▶ DIRECTIONS FOR THIS TASK
Set down exactly the lines below, starting at the one that contains "Click the 2026 label on the time axis" and ending at the one that contains "Viewport: 847px width, 512px height.", with both of those lines included and nothing else.

Records from a data collection
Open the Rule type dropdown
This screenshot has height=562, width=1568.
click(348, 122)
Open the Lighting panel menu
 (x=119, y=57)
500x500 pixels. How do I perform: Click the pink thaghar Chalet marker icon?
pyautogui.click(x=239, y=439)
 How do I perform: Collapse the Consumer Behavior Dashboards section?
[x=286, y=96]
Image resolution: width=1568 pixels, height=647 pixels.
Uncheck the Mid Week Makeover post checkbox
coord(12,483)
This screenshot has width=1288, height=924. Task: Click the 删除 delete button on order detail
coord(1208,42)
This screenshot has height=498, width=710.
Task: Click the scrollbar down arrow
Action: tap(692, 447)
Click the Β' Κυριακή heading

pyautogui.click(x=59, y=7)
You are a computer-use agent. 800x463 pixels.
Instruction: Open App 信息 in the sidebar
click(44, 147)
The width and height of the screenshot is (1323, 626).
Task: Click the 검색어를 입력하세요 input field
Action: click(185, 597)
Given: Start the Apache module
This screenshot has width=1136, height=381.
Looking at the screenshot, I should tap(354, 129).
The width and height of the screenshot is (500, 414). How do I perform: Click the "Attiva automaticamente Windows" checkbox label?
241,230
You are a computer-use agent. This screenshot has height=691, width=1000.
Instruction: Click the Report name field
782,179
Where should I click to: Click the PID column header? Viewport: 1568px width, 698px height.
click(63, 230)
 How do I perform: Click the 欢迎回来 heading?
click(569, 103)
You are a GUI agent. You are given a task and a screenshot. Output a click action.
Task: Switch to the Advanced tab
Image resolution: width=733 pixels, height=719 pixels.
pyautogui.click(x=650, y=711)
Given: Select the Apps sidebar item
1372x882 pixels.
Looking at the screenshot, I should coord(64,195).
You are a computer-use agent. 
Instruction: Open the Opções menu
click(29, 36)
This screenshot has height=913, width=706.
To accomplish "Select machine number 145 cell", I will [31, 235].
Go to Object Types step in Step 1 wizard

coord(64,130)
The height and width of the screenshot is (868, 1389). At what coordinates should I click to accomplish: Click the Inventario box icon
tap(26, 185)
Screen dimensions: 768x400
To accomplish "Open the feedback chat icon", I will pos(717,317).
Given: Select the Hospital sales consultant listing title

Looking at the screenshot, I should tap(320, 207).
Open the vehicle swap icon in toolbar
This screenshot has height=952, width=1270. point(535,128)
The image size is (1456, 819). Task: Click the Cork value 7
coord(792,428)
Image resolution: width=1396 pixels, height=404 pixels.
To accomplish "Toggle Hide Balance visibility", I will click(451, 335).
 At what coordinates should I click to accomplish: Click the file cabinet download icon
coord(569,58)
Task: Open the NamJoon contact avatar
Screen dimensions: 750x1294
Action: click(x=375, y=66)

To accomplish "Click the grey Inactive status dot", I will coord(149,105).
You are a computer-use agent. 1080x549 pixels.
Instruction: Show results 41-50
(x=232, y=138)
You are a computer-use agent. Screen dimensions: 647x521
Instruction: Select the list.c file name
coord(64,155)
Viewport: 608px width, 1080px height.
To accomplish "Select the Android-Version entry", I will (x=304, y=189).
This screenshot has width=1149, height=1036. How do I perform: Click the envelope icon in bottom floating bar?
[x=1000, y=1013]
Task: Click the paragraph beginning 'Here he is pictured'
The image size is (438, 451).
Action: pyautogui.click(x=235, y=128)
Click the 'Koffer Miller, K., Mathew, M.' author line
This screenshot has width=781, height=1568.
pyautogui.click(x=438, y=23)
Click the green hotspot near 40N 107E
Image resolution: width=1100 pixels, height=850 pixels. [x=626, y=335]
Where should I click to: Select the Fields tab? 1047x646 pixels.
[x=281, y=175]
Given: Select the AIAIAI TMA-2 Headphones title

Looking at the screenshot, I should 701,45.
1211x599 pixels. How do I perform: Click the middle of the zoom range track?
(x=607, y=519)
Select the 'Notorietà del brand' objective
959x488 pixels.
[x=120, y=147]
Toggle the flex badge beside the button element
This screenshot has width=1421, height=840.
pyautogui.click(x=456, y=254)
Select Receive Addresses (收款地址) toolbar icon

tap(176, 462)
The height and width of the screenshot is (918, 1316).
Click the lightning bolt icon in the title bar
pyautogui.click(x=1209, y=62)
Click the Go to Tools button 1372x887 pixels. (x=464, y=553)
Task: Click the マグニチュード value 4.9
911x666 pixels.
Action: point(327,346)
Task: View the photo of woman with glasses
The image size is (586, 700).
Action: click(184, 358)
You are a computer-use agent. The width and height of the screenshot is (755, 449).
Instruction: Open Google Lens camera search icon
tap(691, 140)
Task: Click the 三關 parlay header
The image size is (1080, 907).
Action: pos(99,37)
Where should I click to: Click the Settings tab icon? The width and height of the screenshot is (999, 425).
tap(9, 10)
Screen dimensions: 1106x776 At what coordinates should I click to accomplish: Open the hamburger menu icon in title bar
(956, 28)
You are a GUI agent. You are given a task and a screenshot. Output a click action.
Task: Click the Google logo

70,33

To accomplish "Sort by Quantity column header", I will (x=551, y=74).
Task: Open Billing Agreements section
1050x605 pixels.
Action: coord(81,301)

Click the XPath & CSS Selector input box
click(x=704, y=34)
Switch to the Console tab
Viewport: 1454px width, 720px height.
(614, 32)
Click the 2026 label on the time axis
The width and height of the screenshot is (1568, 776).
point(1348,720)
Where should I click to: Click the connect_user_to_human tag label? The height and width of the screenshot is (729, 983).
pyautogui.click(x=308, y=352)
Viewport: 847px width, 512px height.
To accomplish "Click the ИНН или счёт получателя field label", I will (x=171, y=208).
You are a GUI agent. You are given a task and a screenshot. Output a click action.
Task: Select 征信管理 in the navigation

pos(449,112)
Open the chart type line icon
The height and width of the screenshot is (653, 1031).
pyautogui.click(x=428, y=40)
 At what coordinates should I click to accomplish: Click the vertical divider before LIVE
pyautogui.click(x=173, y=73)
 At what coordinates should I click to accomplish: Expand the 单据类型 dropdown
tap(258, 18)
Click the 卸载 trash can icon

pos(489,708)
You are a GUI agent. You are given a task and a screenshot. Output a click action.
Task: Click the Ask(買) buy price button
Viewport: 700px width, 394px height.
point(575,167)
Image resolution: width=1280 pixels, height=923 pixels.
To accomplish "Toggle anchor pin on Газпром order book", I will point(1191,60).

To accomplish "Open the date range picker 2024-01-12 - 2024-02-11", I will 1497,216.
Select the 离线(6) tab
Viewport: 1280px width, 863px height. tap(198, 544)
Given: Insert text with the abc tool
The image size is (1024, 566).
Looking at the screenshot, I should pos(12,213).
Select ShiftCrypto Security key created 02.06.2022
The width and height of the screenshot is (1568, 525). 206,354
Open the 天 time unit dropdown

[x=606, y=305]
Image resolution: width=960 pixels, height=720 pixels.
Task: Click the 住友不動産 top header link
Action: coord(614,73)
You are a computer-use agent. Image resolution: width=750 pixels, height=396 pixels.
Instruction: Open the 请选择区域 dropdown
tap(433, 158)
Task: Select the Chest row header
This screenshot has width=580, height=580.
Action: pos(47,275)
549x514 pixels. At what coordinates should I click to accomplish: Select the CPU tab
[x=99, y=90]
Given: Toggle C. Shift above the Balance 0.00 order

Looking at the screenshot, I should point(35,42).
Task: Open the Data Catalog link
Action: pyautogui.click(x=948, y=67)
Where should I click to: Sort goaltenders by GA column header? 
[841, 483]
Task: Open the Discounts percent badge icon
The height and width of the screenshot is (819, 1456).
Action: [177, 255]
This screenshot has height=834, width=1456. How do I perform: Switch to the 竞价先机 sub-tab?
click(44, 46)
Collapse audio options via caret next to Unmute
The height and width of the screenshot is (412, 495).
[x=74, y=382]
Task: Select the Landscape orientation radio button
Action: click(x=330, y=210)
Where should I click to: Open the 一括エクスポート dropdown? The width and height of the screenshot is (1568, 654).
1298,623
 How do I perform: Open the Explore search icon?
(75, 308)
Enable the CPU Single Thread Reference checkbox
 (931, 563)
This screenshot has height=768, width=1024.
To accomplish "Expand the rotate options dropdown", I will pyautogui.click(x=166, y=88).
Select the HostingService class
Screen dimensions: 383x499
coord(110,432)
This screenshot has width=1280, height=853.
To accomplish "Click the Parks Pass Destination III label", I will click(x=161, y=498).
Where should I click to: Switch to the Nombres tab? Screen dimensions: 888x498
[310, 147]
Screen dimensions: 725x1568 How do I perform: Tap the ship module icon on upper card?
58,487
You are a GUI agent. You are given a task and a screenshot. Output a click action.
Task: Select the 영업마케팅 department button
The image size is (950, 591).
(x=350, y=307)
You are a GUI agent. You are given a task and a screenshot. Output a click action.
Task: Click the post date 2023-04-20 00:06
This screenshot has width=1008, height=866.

▶ COMPLETED EXERCISE
Click the 2026 label on the time axis
The width and height of the screenshot is (1568, 776).
point(1348,720)
Where should I click to: Click the connect_user_to_human tag label? The height and width of the screenshot is (729, 983).
pyautogui.click(x=308, y=352)
Viewport: 847px width, 512px height.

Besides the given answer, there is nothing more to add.